Why We Abandoned Firebase For Supabase
Firebase has served us well for many years, however for a lot of our customers we have frequently run into limitations due to the security features of Firestore and Realtime Database.
While we pride ourselves in clean, accessible, responsive web development, we view strong application security as an absolute requirement. This means that we very heavily rely on the security features of the BAAS (backend as a service) provider that we choose.
Before we explain why we are moving away from Firebase, we need to understand what they offer. Firebase has two primary database solutions, first is realtime database. This is a NoSQL database that specializes in realtime updates to your application. If you want a more relational style database, that's where Firestore comes in. While Firestore is still a NoSQL database, it provides api endpoints to emulate a relational database.
Our Main Concerns
Security in large complex applications rapidly approaches unmanageable very quickly. On top of this, you must mimic your security in your front end in order to prevent runtime errors.

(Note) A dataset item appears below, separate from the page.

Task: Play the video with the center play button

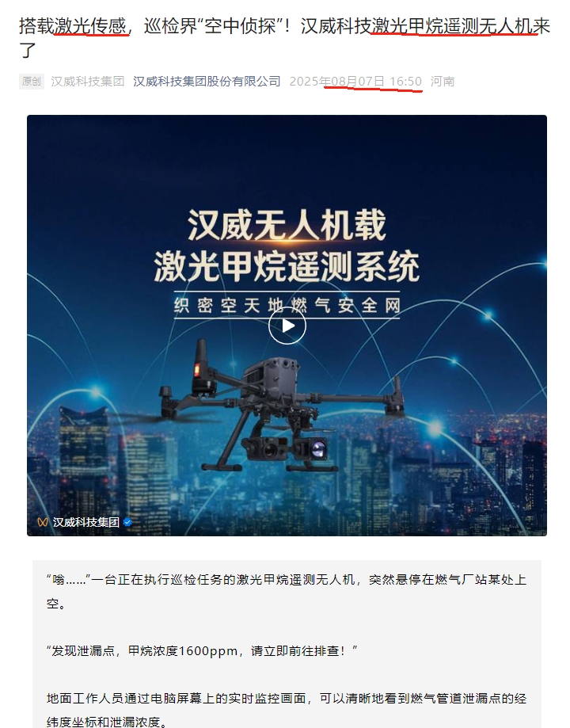Action: pyautogui.click(x=287, y=326)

Managing permissions in Firebase security rules can become complex. Simple data access is very straight forward, but when you start trying to use other fields in the database to determine a user's access you find a wall of complexity. You must either use lots of security functions to abstract this complexity away, or duplicate data throughout your app in order to have the access data in place when you need it. Both of these methods are very error prone, and we have run into these issues when maintaining applications.
Duplicate Security Code
The Firebase api provides an easy to use client library. This library is great until you request data the user does not have permission to see. By default this will throw a runtime error in the library. You must either handle this error, or not ask for data you cannot see. The end result is every piece of security code must be duplicated and stored in the front end software as well as the database security rules.
Welcome to Supabase
So why supabase?
- SQL (Postgres) database
- Row level security
- Column level encryption
- Client queries return only what permissions allow
Most company data is relational. There is no reason to use NoSQL for the vast majority of the use cases we see. Having Postgres at our disposal makes managing data much easier.

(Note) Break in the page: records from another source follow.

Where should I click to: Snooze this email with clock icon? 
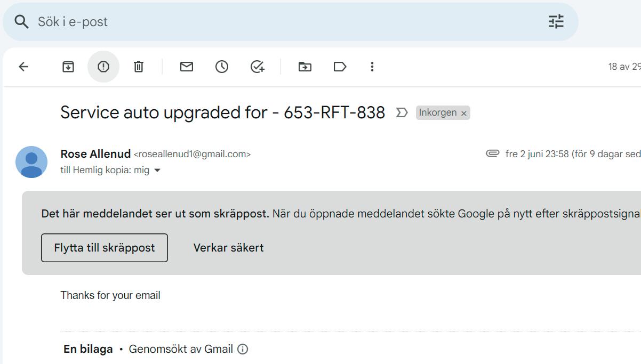[222, 67]
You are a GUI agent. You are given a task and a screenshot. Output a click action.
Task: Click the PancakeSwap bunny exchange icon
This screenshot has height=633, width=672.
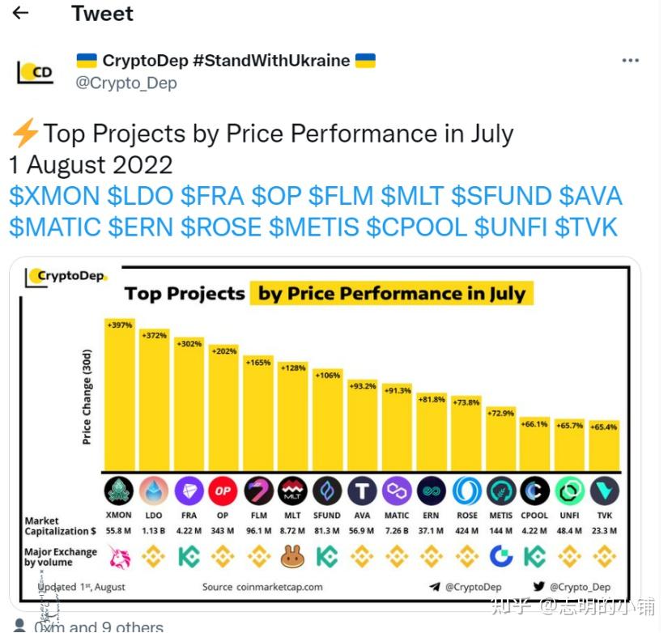pyautogui.click(x=292, y=556)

Now the kicker. Supabase allows us to seamlessly utilize row level security within Postgres. This system allows us to request data as a user, and the database will only return the rows that user can see. For Instance, if we say the equivalent of Users.all, the database may return a list of users with only 1 user.
Lastly, being able to specify that a given column should be encrypted at rest provides our clients with a great sense of comfort knowing their data is safe. We do not need to encrypt the whole row, or table, but rather just the data points we care about. Supabase also seamlessly decrypts this data when necessary, allowing our code to access the plain text data when needed.